Stored items:

┄┄┄┄┄┄

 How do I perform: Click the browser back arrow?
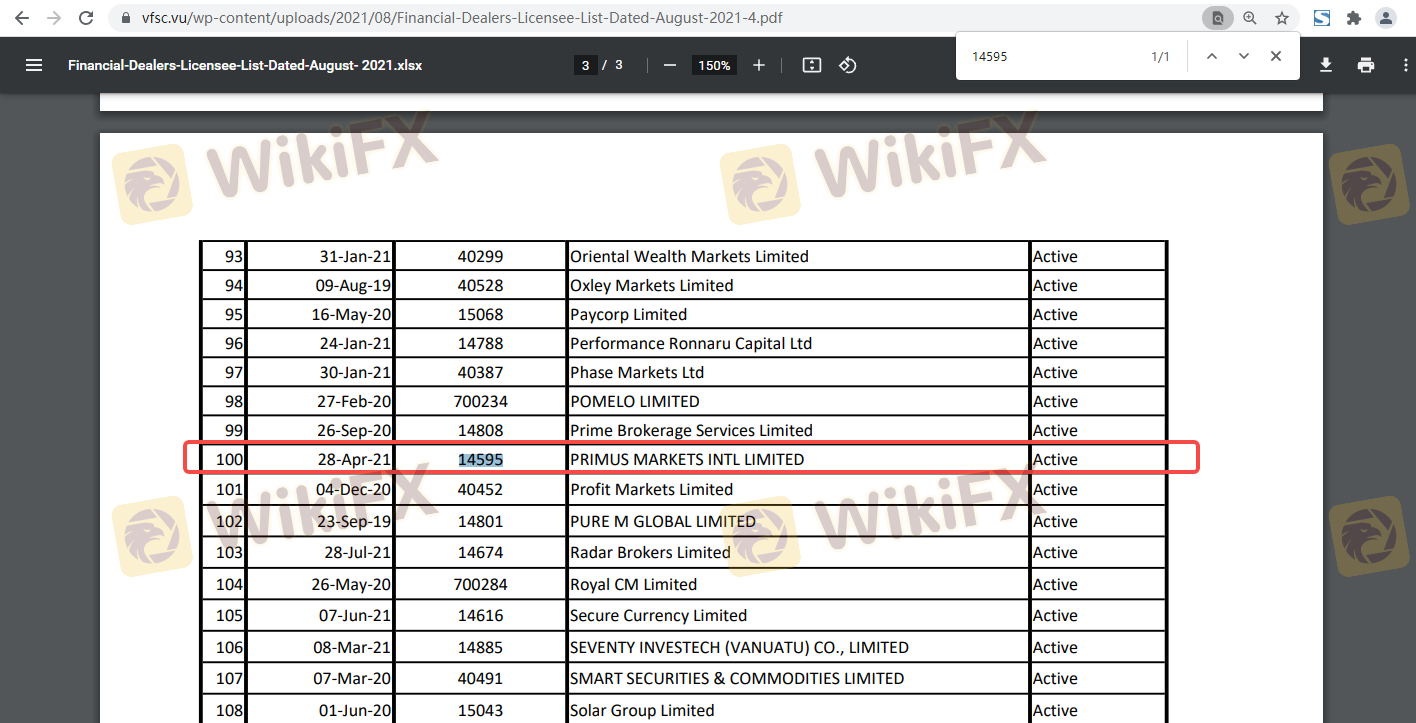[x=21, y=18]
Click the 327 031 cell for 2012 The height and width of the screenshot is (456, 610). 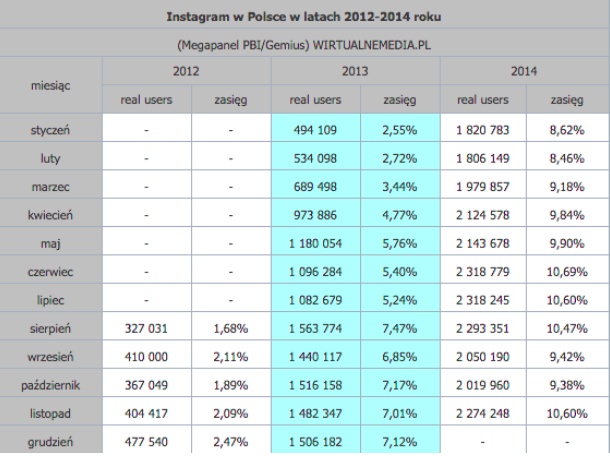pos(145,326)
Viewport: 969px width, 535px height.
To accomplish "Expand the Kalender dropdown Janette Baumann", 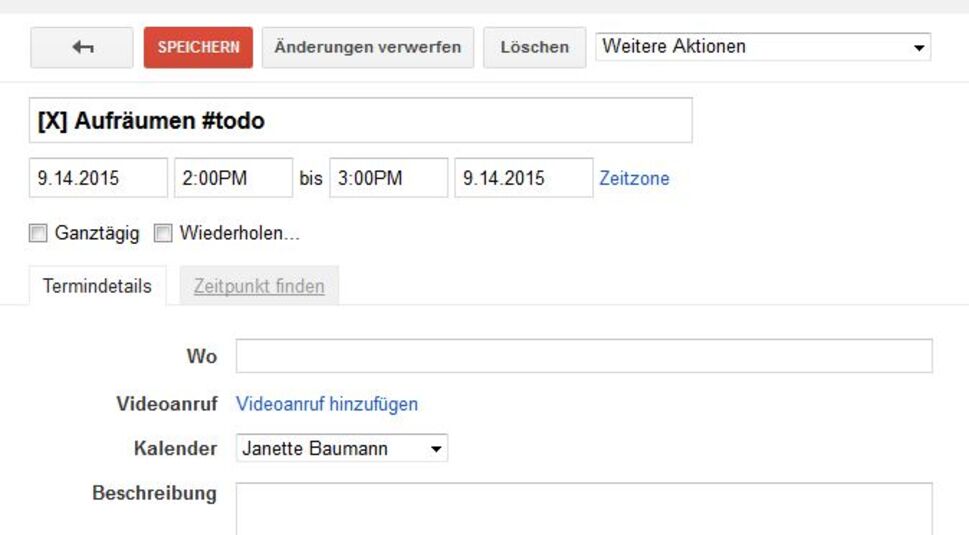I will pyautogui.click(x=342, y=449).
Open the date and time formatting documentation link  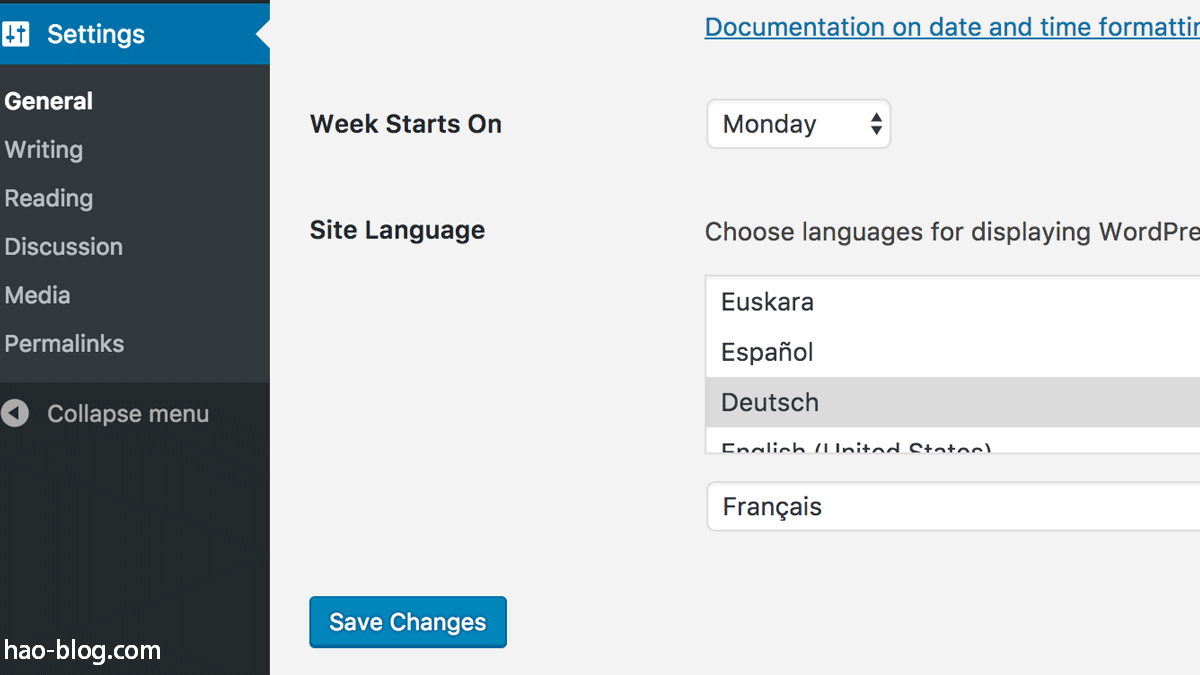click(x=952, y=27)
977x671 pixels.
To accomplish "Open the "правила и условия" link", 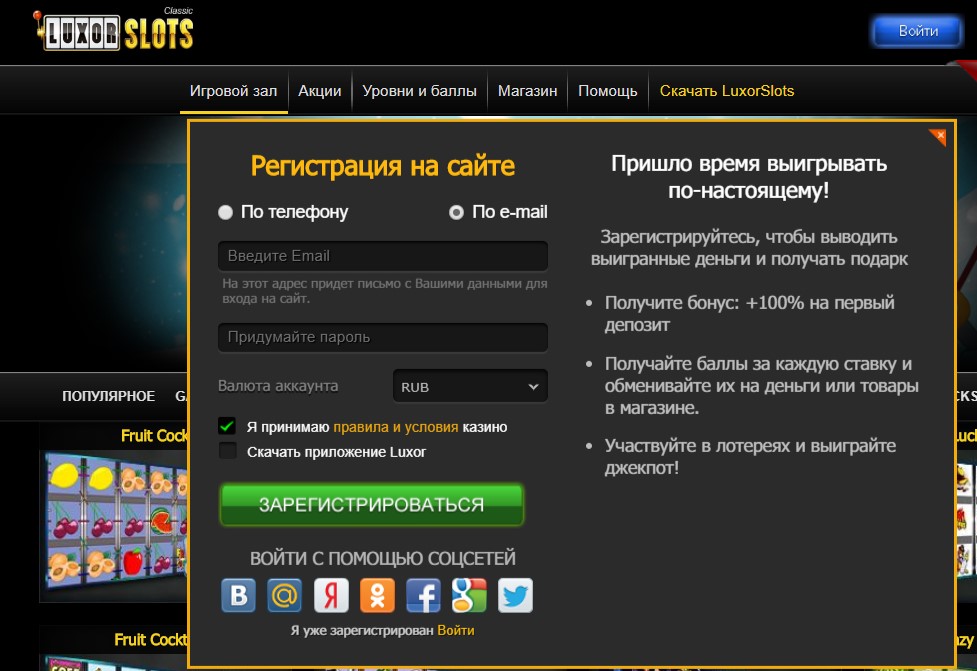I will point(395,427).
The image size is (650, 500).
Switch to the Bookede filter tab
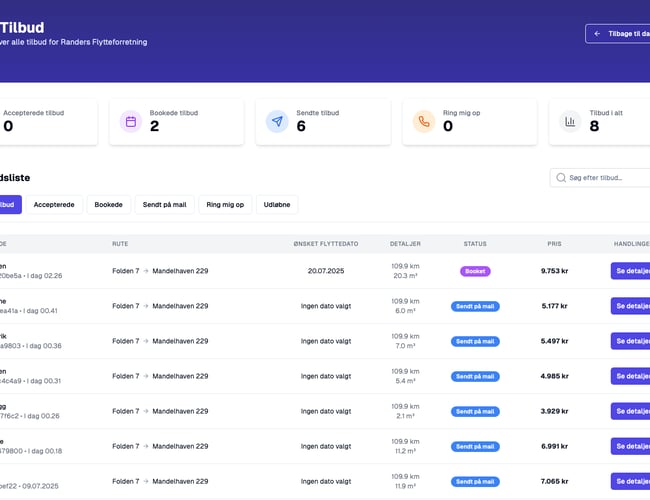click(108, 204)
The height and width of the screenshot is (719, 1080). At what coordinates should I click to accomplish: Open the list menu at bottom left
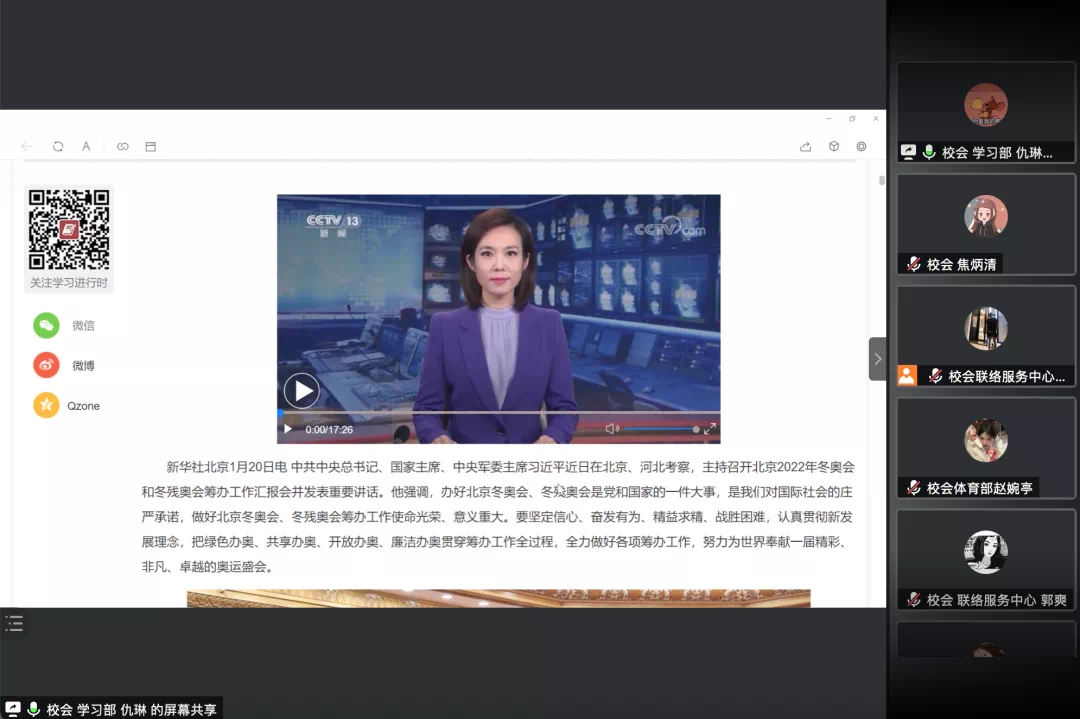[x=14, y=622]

┄┄┄┄┄┄

Each line from the one bearing "The image size is (650, 500)." through the final line of the records is to be copied exactly, and no pictures are to be included.

The image size is (650, 500).
Switch to the Bookede filter tab
click(108, 204)
The height and width of the screenshot is (719, 1080). At what coordinates should I click to accomplish: Open the list menu at bottom left
[x=14, y=622]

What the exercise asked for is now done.